No voy a decir el tiempo, no voy a decir el espacio. Los tiempos y los espacios de mis libros me han enseñado que el mal, mi mal, no tiene tiempos ni espacios. Es puro, como la misma muerte.
Somos un pueblo valiente. Y yo soy la oveja negra del pueblo. A veces, pienso que voy muriendo lentamente; muero un día tras otro. Lo que en otros es risa, en mí es el horror. Todo esto no eran más que pensamientos. Pero algo nos ha de suceder: a todos.

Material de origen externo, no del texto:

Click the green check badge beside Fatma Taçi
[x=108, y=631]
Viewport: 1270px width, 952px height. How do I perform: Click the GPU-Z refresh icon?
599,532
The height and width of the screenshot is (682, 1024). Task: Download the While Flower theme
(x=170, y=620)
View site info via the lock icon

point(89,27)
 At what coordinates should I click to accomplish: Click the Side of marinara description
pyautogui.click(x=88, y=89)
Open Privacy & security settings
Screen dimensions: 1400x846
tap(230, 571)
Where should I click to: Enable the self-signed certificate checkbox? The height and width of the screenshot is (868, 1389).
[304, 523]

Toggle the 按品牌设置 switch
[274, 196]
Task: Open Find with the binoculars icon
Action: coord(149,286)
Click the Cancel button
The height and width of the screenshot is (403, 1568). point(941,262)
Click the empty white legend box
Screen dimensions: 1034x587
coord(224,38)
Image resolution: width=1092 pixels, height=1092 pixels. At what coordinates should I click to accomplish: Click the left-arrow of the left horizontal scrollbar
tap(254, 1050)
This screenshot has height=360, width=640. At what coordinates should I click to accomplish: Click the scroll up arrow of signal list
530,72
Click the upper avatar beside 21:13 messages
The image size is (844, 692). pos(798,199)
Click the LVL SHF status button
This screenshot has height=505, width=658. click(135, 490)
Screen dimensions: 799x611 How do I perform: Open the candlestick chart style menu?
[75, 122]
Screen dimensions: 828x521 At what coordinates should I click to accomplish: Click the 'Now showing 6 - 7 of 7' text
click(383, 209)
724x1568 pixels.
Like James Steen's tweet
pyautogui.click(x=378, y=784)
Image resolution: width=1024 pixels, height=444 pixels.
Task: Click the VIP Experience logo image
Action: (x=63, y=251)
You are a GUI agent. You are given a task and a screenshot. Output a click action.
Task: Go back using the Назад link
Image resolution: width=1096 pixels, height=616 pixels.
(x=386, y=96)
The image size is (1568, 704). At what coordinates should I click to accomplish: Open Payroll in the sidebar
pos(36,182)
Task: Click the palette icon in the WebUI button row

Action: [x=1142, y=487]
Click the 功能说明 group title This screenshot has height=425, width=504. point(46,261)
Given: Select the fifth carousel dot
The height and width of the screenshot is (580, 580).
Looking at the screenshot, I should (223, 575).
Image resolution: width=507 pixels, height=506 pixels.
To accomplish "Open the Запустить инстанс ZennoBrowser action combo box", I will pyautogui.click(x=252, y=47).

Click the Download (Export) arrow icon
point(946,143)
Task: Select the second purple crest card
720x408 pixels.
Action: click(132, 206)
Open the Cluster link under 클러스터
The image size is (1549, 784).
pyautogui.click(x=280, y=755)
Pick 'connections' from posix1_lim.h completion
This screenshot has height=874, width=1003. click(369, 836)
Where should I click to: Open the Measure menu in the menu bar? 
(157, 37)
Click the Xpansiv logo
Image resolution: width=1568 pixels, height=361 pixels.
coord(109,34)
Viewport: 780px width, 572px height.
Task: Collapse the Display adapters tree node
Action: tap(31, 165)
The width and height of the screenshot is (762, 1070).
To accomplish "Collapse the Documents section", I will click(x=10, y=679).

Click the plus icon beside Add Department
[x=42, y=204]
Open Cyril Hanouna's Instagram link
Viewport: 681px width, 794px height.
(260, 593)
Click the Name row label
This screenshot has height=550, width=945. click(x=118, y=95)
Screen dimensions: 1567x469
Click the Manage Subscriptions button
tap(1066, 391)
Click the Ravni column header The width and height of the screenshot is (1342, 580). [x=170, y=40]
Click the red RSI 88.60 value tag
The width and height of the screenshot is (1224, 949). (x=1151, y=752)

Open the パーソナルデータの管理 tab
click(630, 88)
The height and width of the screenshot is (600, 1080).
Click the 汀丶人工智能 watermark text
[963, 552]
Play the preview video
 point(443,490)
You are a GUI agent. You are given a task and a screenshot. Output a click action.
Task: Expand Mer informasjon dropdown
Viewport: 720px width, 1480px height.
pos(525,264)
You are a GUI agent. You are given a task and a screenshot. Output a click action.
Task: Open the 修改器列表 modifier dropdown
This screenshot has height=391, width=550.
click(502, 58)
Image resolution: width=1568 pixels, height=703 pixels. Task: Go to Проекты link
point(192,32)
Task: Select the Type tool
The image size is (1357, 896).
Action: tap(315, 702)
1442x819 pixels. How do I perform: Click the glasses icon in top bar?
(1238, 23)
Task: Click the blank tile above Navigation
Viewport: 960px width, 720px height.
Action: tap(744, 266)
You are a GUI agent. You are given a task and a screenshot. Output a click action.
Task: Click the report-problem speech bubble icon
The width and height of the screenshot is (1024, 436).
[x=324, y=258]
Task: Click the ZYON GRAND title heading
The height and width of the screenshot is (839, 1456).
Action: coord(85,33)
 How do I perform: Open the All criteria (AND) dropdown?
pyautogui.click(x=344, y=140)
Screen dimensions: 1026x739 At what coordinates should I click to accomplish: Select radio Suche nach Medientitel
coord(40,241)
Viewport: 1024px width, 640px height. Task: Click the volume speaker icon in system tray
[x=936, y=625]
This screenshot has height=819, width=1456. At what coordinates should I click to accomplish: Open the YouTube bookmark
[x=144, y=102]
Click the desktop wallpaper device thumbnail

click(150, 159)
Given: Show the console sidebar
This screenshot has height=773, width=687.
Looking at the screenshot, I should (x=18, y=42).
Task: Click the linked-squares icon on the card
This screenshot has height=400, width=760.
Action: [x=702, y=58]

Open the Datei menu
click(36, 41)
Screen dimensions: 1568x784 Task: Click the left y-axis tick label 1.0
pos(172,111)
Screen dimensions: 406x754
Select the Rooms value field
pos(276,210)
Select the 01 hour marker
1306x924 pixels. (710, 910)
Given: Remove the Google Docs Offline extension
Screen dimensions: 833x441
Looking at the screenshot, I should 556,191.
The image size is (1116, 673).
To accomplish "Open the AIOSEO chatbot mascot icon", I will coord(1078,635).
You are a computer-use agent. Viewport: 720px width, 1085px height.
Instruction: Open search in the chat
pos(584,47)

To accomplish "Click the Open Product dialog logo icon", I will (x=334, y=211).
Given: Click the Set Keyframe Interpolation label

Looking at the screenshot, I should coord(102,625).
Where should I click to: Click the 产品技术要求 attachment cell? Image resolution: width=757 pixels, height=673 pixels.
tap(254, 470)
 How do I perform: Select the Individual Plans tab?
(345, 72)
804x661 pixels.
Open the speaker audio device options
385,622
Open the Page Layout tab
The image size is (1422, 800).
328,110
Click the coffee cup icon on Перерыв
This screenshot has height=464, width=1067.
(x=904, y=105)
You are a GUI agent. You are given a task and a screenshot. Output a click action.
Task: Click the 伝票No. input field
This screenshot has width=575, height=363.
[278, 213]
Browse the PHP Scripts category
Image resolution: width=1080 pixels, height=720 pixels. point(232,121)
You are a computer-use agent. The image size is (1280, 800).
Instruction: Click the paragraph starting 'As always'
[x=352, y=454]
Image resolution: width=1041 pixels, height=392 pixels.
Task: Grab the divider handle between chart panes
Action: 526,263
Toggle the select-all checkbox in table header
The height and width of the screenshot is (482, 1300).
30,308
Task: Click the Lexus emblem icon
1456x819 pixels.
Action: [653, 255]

Recuerdo que en la milicia no me aceptaron. Los otros niños me dieron una paliza por la cual lloré varias semanas. Acaso, porque estas cosas se marcan como el fuego, todavía me la sigo llorando. Ver a mi hijo alivia un poco estas cosas. Otras veces, las hace más desagradables.
Los monjes me iban perdonando, pero mi cobardía era tan notoria que hubieron de llevarme a juicio. Aguardé el juicio con gran ansiedad. Sudé mucho. Los guerreros se burlaban de mí. Estaba agachado, cobarde; ellos parecían altos como árboles. Temblando, escuché la sentencia del juez:
Muerte.
Los días aquí son largos. Siempre estoy sudando, siempre voy a la bacinilla, o al mismo suelo. Mi familia viene a verme, pero ellos también son valientes.
A mi hijo ya le salió la barba. Preví, con lucidez, que la guerra lo reclamaría. Me besó la mano aquí, en mi mazmorra, a través de los barrotes, pero me pareció que había algo de vergüenza en él.
Incluso de falsedad.
Preguntaron por la ejecución.
Rompí a llorar; les rogué que me acompañaran en los últimos momentos de mi vida. Lo hice pensando en mi padre, que en mi niñez venía todas las noches a tomarme la mano: en la oscuridad. Mi padre era educado, correcto...; cuando pienso en él, sin embargo, también pienso en mi hijo.
Mi esposa estaba cargada de lágrimas. Habían traído a toda mi familia, y todos ellos me observaban delante de mi celda, junto a los guardianes. A través de los barrotes, ella me lanzó un beso.
¡Qué hermoso sería ese sol si no fuera mi muerte! ¡Qué bellos los ríos! ¡Qué rumorosos los árboles! ¡Qué ansias de charlar con la gente por las calles!
Muchas veces he pensado estas cosas. Es característico... Digo: para una persona como yo; para un cobarde. Pero me distraigo con ellas.
El monje me hace recordarlo todo. Estoy perdido. Le ruego que me dé valor.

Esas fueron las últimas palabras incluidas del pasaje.